Nevertheless, any criticisms of The Theory of Everything are trivial compared to the strengths. For the most part, Marsh, and scriptwriter, Anthony McCarten, have made an efficient job out of this intractable material. The film features whole-hearted performances by Eddie Redmayne and Felicity Jones, and a wonderfully subtle score by Icelandic composer, Jóhann Jóhannsson. A surfeit of violins would have plunged this story into the black hole of sentimentality.
Redmayne has already won the Golden Globe for Best Actor – Drama, and he stands a good chance of taking out the Oscar, although sentiment will favour a born-again Michael Keaton in Birdman. To play Hawking, Redmayne consulted doctors, osteopaths, and even a choreographer, learning how to contract his muscles, and move his hands and feet in a convincing fashion. When Hawking loses his voice altogether Redmayne has to rely solely on body language and facial expressions.
There has been much talk of Daniel Day-Lewis’s role in My Left Foot (1989), but one wonders if Redmayne also watched Moon So-ri’s performance as a cerebral palsy victim in Lee Chang-dong’s Oasis (2002), a film that deserves to be much better known.
The actor’s hardest task must have been reproducing Hawking’s perpetual smile. Make a wrong move and it no longer seems a sign of resilient good spirits, but pure grotesquerie – rather like Keira Knightley’s repertoire of facial expressions in The Imitation Game.

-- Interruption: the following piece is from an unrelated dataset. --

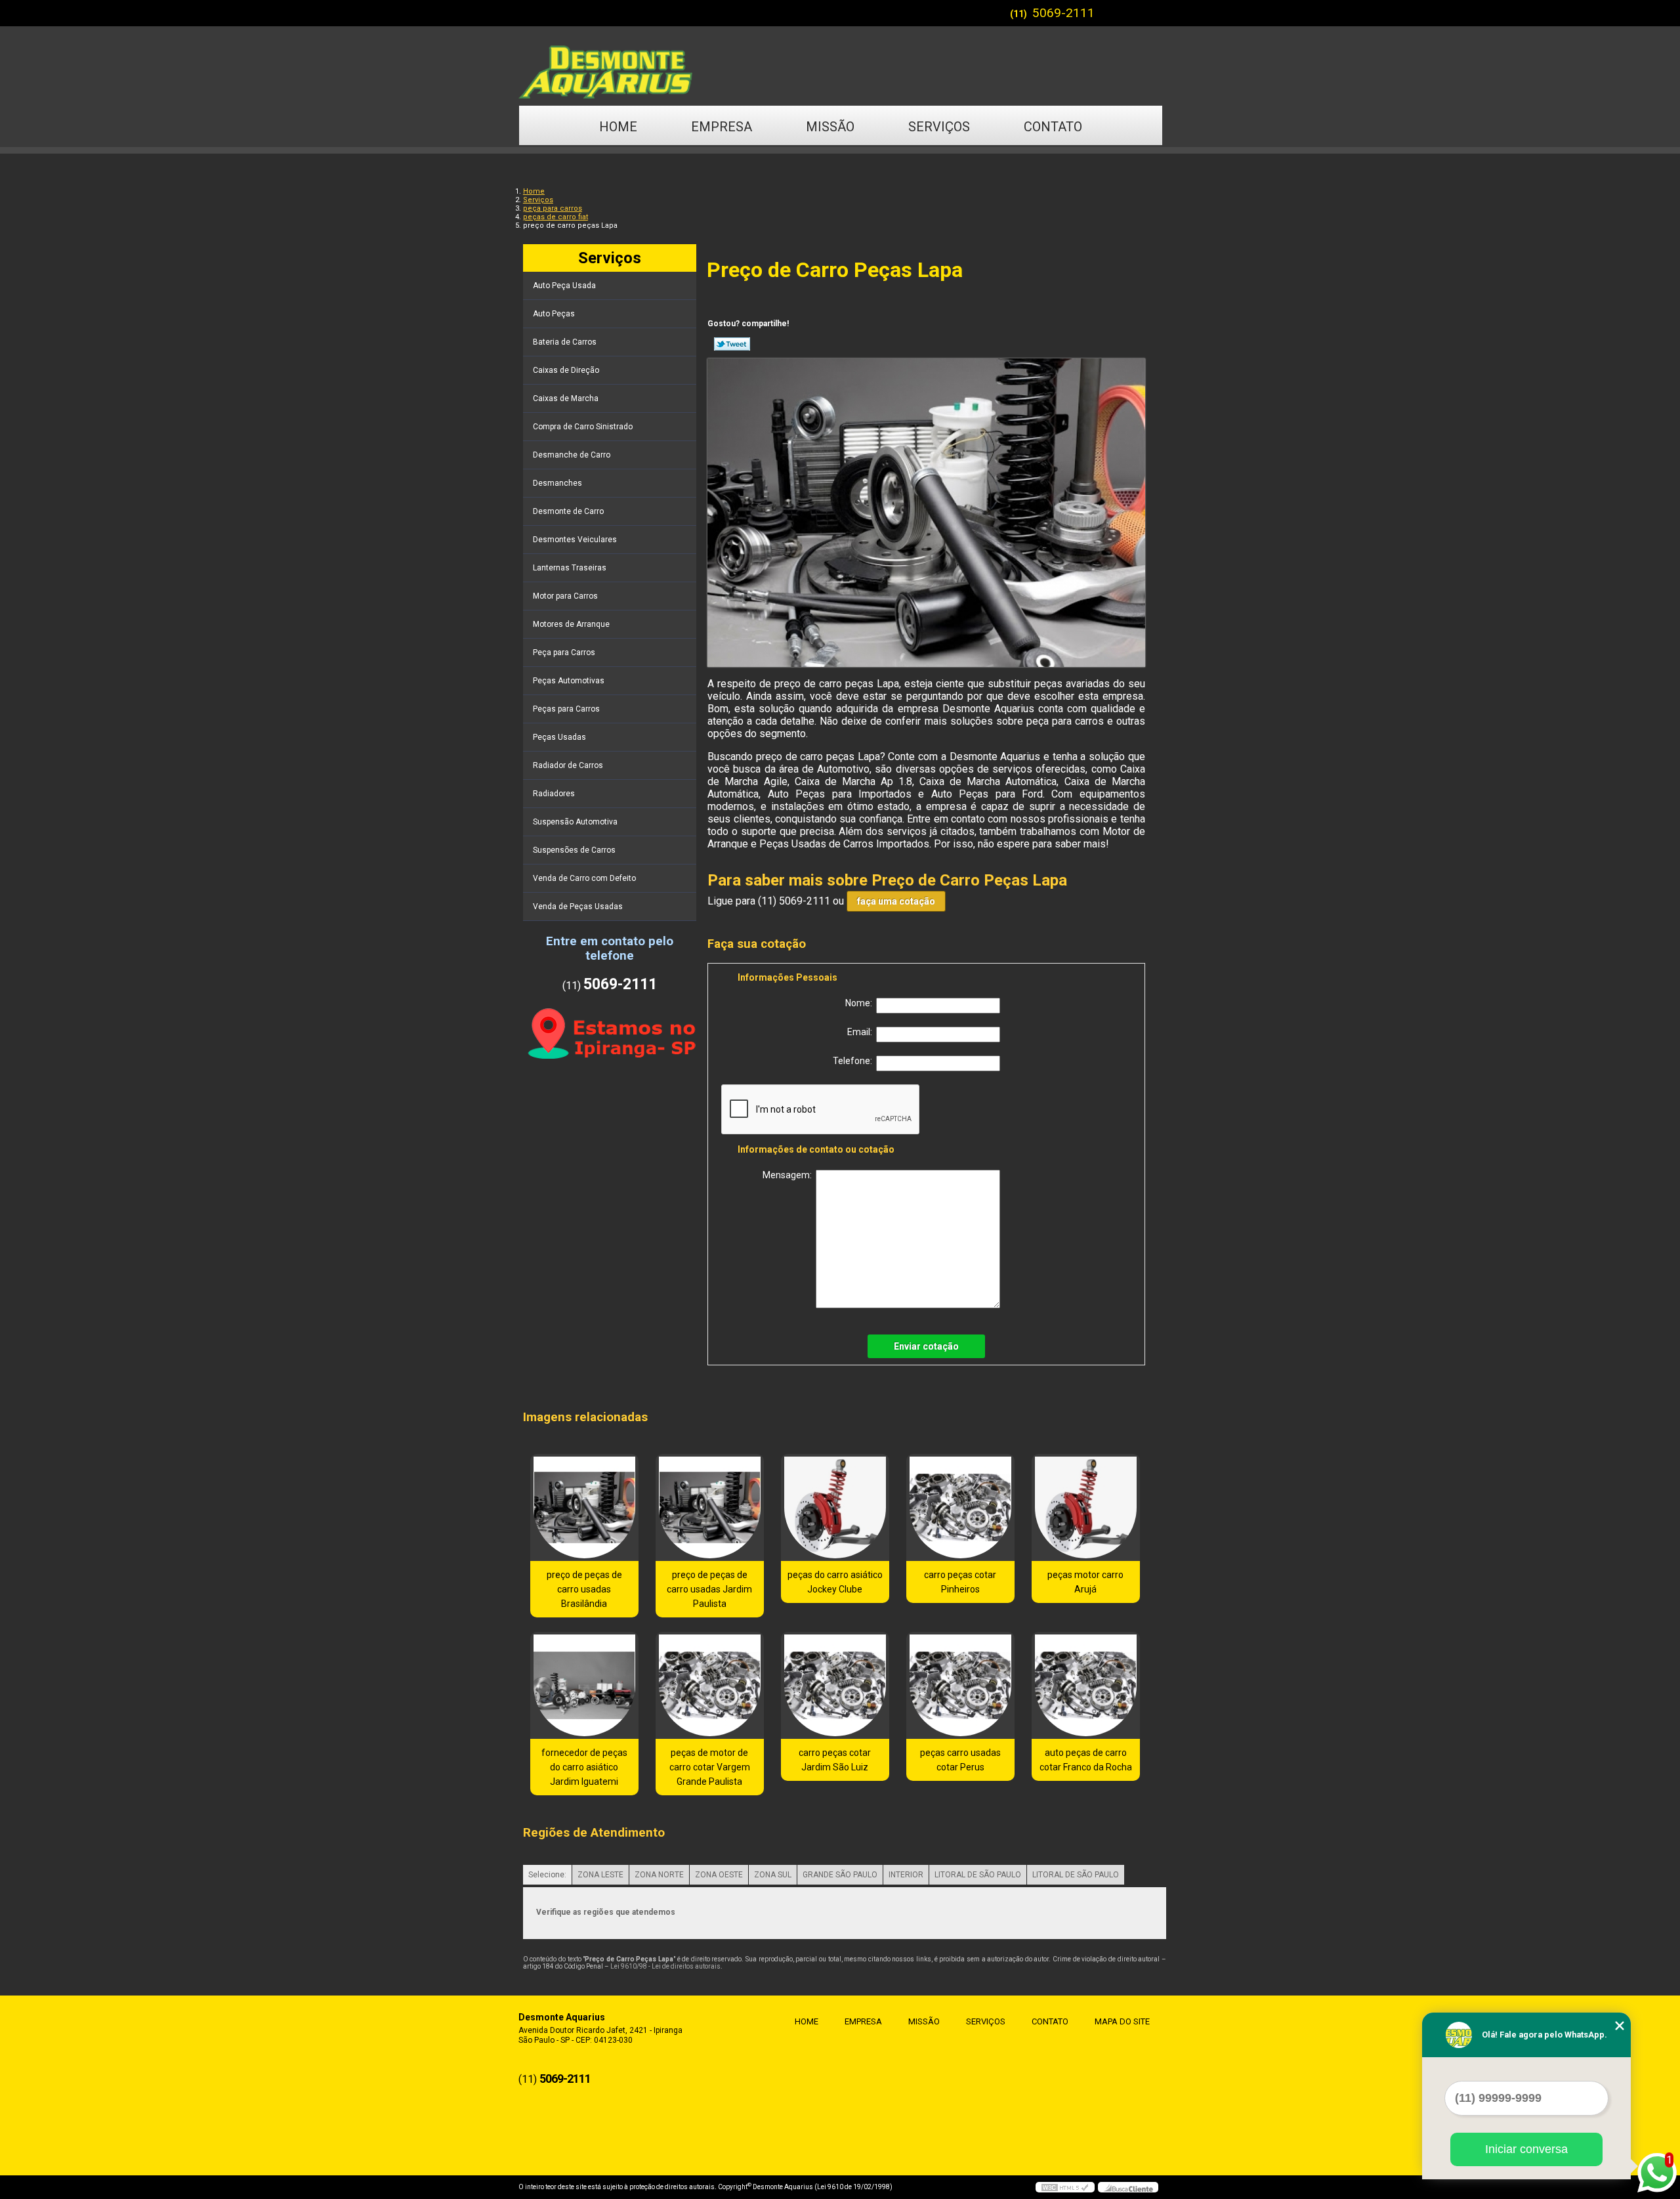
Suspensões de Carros (574, 850)
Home (618, 127)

Redmayne’s contortions are mesmeric, but it might be argued that Jones has the really testing role, playing the part of a woman who marries for love – not because she relishes the incipient martyrdom of caring for a seriously ill husband. Her performance is a master class in English understatement, with emotional upheavals being conveyed by a creased eyebrow or a quick movement of the mouth. There may not be much science in this portrait of a marriage, but more importantly, there is not a trace of melodrama.
The Theory of Everything
Directed by James Marsh
Screenplay by Anthony McCarten, from a book by Jane Hawking
Starring Eddie Redmayne, Felicity Jones, Charlie Cox, David Thewlis, Harry Lloyd, Simon McBurney, Emily Watson, Maxine Peake
UK, rated PG, 123 mins
Published in the Australian Financial Review, Saturday 31st January, 2015.